The decentralized finance sector suffered two major security breaches on May 27, 2026, highlighting persistent vulnerabilities in protocol design and key management. The Resolv Foundation unveiled a recovery plan after a smart contract exploit allowed an attacker to mint ~80 million USR tokens, causing an estimated $25 million loss. Simultaneously, the deployer wallet of Stake DAO on the Arbitrum network was compromised, leading to the unauthorized minting of 5.4 trillion vsdCRV tokens, swiftly swapped for approximately 43.7 ETH (~$90,000).
Resolv Foundation’s tiered compensation strategy: Users holding USR or wrapped staked USR (wstUSR) before the exploit can exchange their tokens for USDC at a 1:1 ratio based on a pre‑incident snapshot. Tokens acquired after the breach will be exchanged at 1:0.5 to discourage speculation.
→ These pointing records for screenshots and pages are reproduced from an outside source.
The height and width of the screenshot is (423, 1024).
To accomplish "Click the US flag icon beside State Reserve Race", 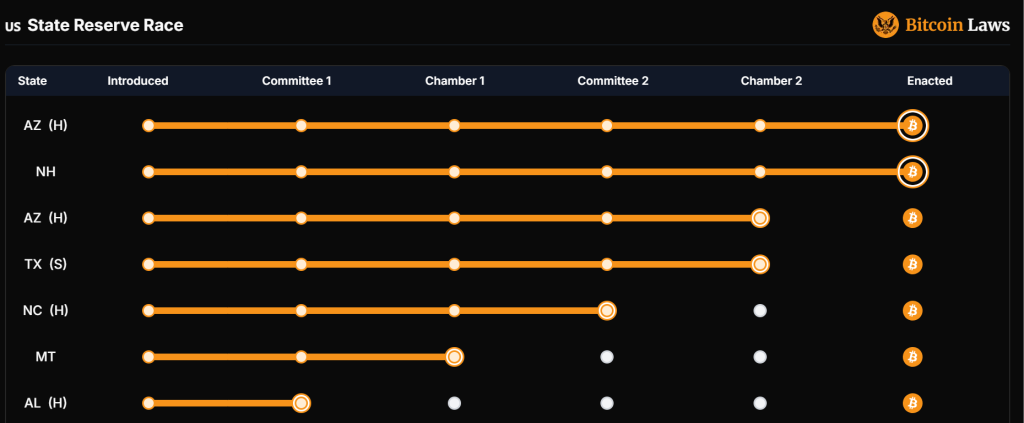I will [13, 27].
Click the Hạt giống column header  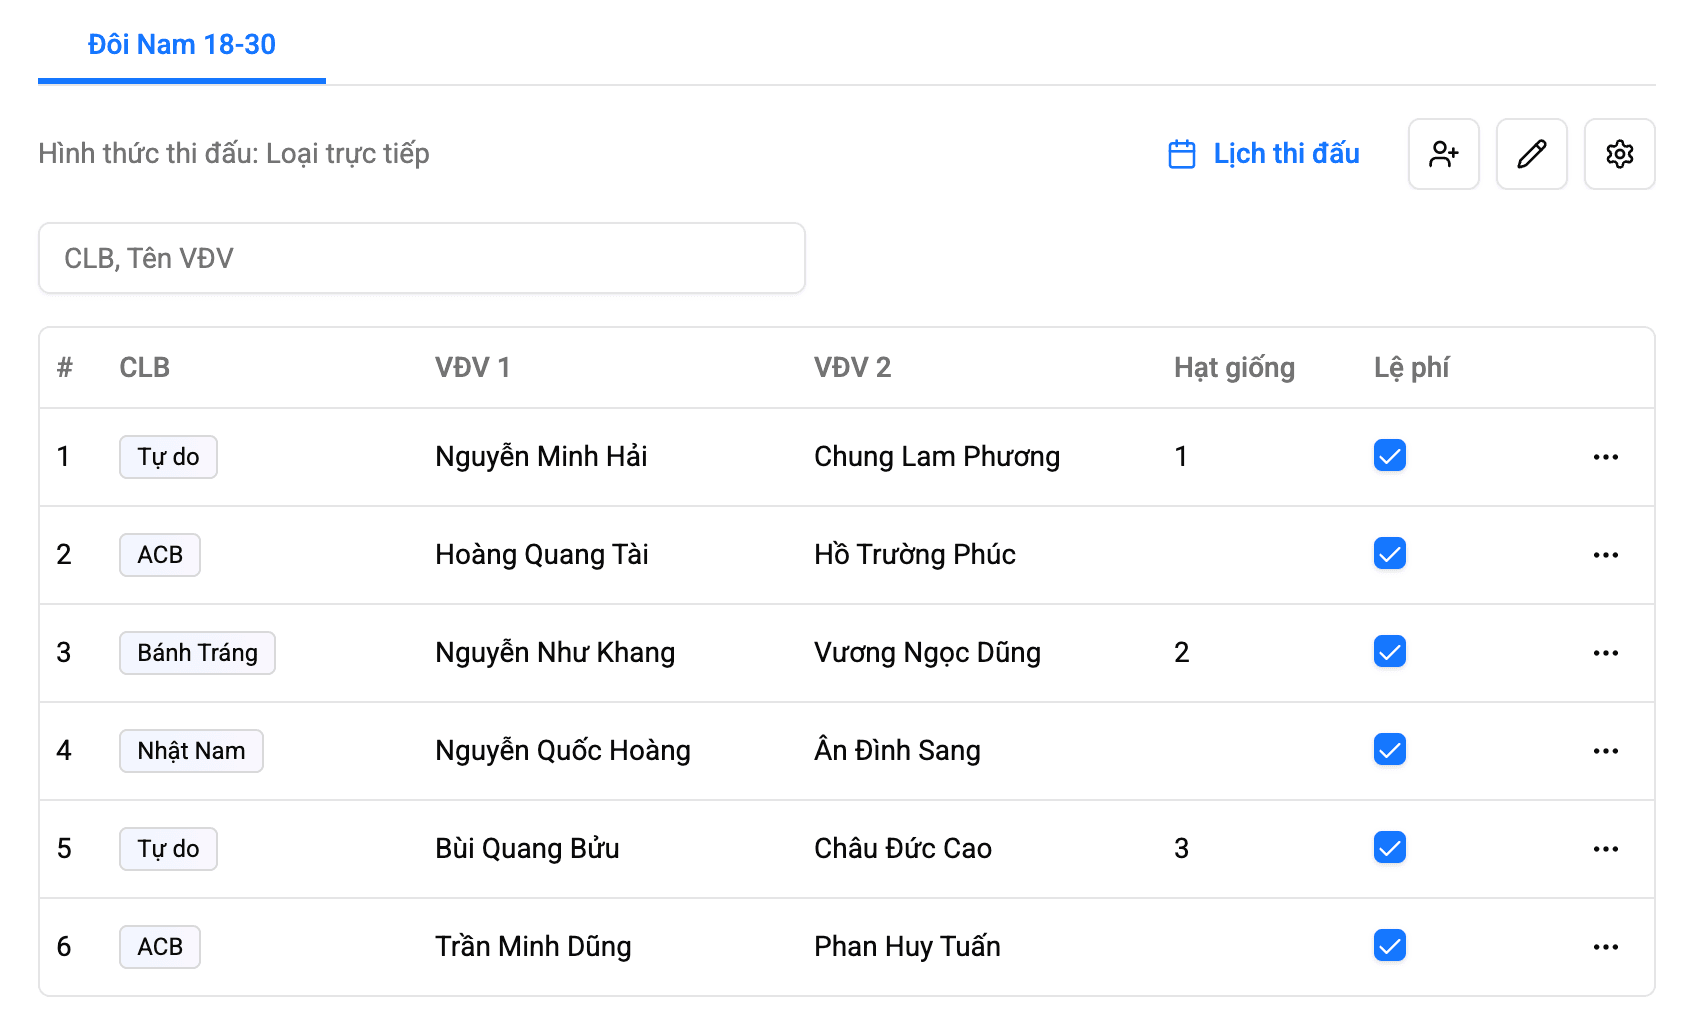click(1234, 368)

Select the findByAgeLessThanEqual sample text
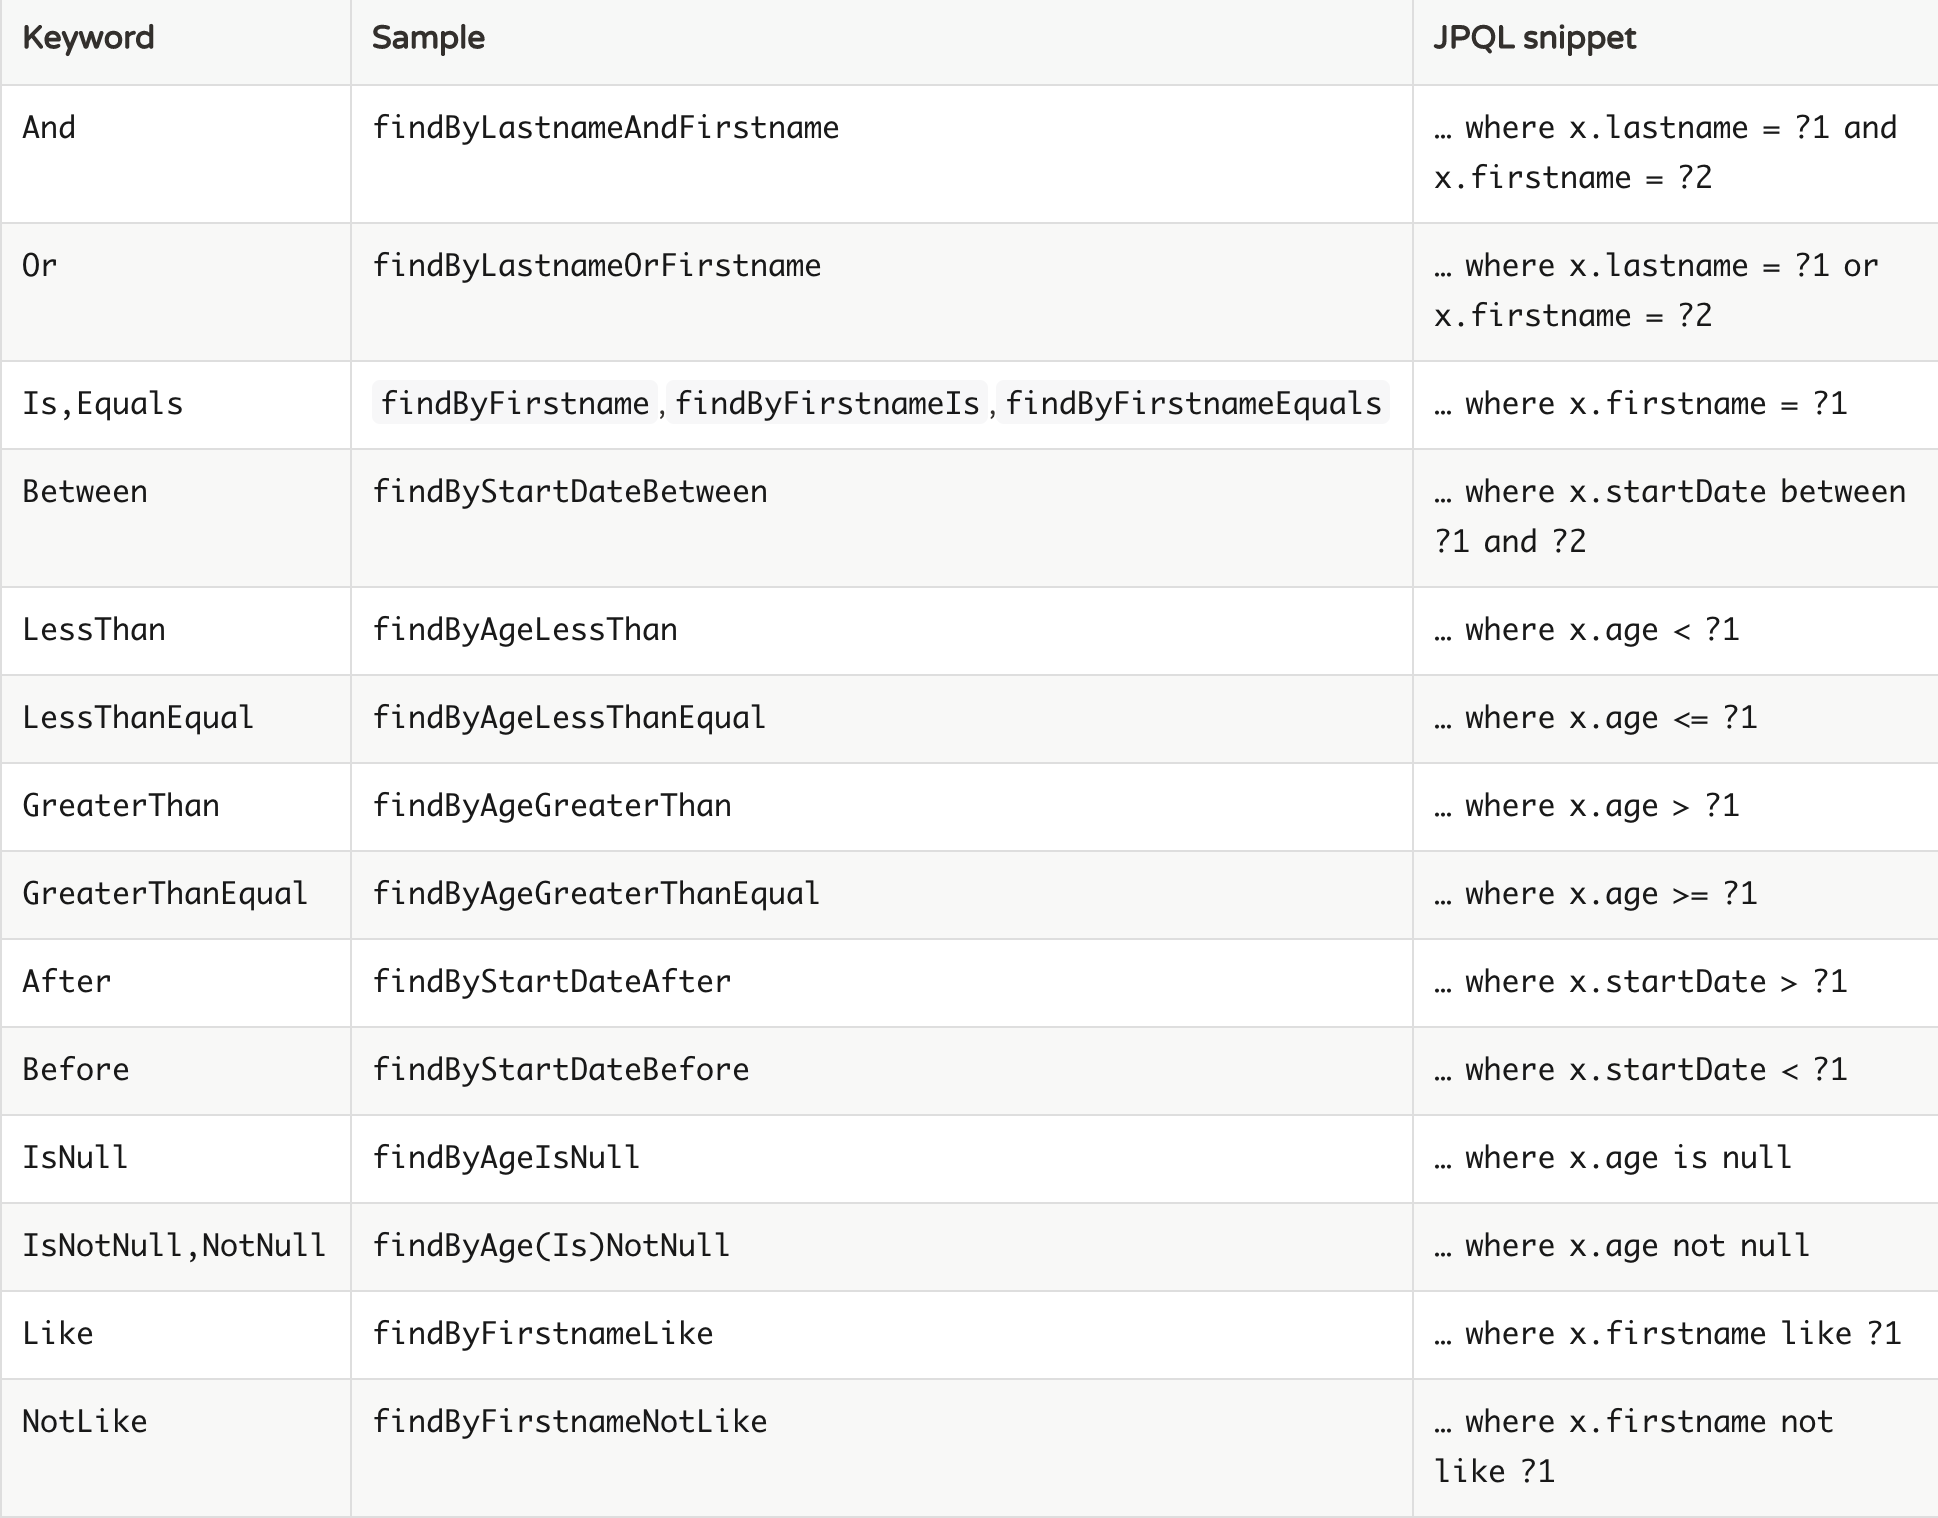tap(568, 717)
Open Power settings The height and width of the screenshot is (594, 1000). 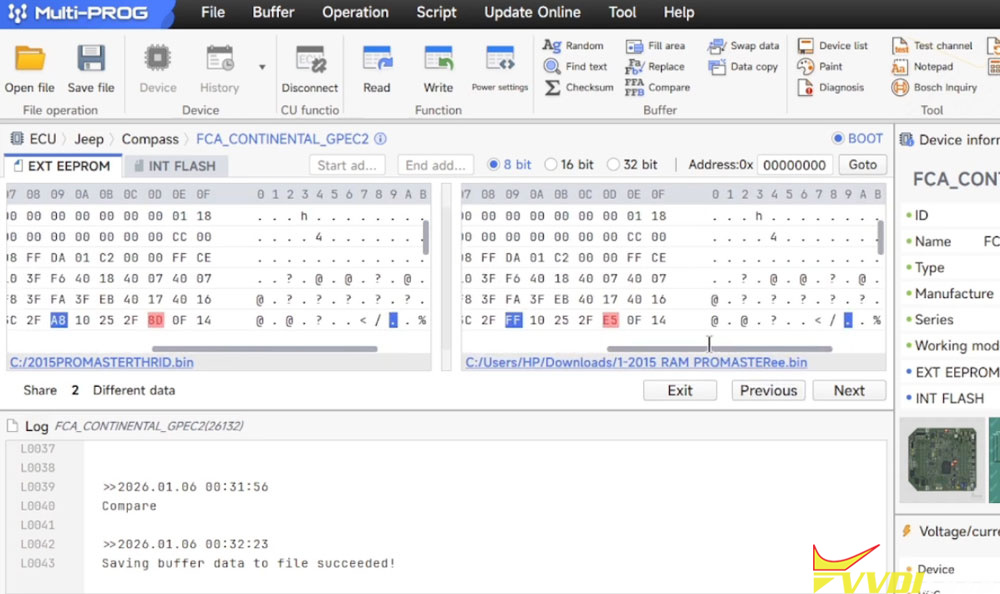pyautogui.click(x=499, y=60)
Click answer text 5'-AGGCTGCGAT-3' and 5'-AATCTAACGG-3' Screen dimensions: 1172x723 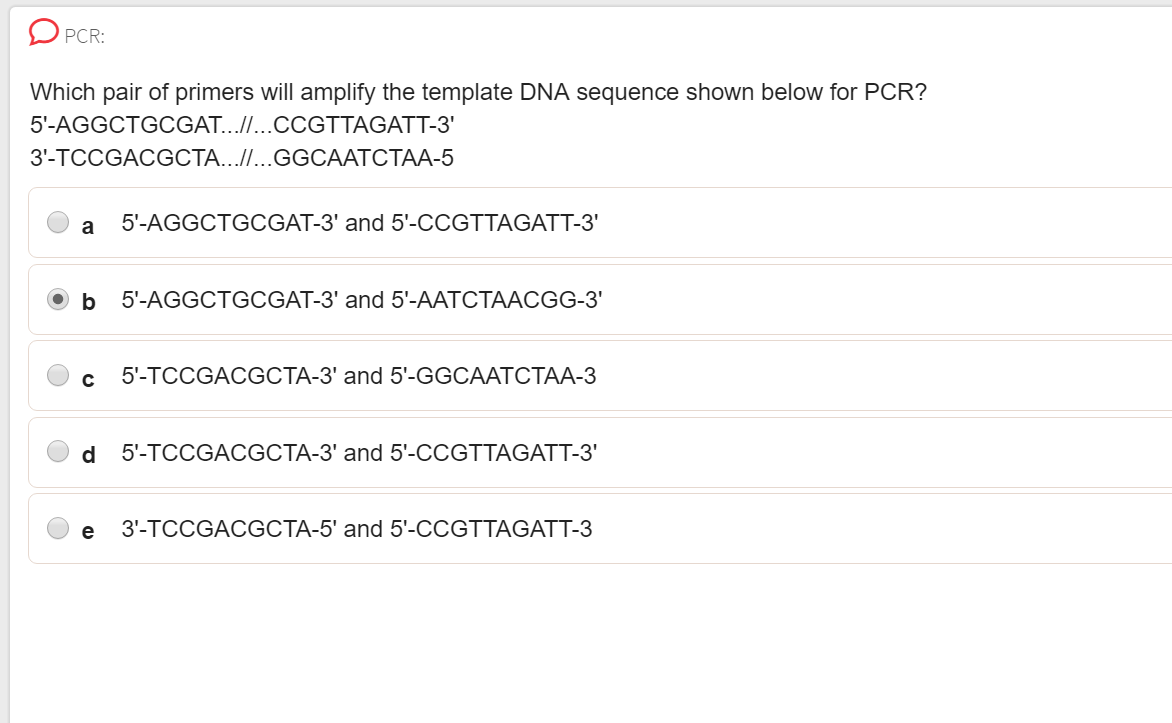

Additionally, RLP (Resolv Liquidity Provider) token holders will receive 0.71 USDC per RLP plus extra RESOLV tokens at $0.03 each. The foundation aims to stabilise the ecosystem and rebuild trust, subject to community feedback.
Stake DAO’s private key leak: The attacker gained control of the deployer key on Arbitrum, minted the massive vsdCRV supply, and traded it for ETH. The incident underscores the danger of single‑key operational control, as no multi‑signature or governance delay prevented the mint. While immediate financial loss was limited, the exploit undermines confidence in vsdCRV and Stake DAO’s overall security posture.
Both events illustrate the continuing challenge of securing DeFi protocols. The Resolv Foundation’s structured recovery plan and Stake DAO’s breach reinforce calls for stronger key management and rigorous audits across the industry.